Pros: The way she says “luxury.” Damn.
Cons: Some people really hated “You move to me like I’m a Motown beat” for going too meta on the music industry. The song also sounds like it should be on Red rather than on Reputation.
"Dancing With Our Hands Tied"
Pros: She’s always been good at churning out melodic syllables in quick succession (see “New Romantics”) and this truly shines in the pre–chorus.
Cons: The difficulties of maintaining a romantic relationship in the spotlight is kind of a tired topic for her.
Pros: TSwift tries to be sexy and it WORKS! “I only bought this dress so you could take it off” made Swifties’ eyes roll to the back of their head. Sorry not sorry. Fans have called it “Wildest Dreams” but better. Amazing bridge, too!
Cons: Some critics have said that it feels too much like FKA Twigs (Ed. note: it doesn’t).
"This Is Why We Can’t Have Nice Things"
Pros: If passive aggression morphed into song form, this would be it. This diss track throws subtlety out the window. The break in the song where she feigns forgiveness then dismisses it is a great parallel to “Innocent” (throwback to Speak Now).
Cons: I take back what I said about "Gorgeous," this is my least favorite song on the album. Also, she could have been subtler. Did she really have to mention “receipts?”
"Call It What You Want"
Pros: Taylor brings the narrative to her current state of being: she’s over the drama and happier than ever with her boyfriend. You go, girl.

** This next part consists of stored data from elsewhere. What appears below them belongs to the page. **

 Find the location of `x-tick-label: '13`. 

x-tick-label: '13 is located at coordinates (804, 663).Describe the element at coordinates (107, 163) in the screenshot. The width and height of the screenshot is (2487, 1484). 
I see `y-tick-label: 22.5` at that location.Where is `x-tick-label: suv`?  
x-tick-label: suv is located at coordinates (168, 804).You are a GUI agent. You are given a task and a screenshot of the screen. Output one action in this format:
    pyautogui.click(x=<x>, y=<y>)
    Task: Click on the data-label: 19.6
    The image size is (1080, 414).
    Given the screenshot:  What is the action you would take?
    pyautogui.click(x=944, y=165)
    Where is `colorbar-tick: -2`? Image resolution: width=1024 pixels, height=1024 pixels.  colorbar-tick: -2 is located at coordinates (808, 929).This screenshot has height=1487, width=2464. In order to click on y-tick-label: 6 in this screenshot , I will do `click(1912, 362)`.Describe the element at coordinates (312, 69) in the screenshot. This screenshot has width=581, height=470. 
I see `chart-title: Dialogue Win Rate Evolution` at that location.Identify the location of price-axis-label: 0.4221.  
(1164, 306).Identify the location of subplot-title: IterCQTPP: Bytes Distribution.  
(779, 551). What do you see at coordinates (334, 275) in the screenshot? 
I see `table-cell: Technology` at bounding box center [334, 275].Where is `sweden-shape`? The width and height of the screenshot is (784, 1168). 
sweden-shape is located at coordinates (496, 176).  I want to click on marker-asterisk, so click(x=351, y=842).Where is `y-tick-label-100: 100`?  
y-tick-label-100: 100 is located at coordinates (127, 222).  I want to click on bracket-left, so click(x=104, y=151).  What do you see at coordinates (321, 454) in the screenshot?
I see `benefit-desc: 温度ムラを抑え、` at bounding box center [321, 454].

Cons: Constantly mentioning that you’re over the drama might not be the best way to suggest that you are.
"New Year’s Day"
Pros: This beautiful ending to the album is Taylor at her best: zooming in on an intimate moment and making the world revolve around it (“There’s glitter on the floor after the party”). Plus, “Please don’t ever become a stranger / whose laugh I would recognize anywhere” is a real punch to the gut. I don’t believe anyone has a bad thing to say about this song. Even country fans who are mad at Taylor for leaving country seem to love this song. 10/10.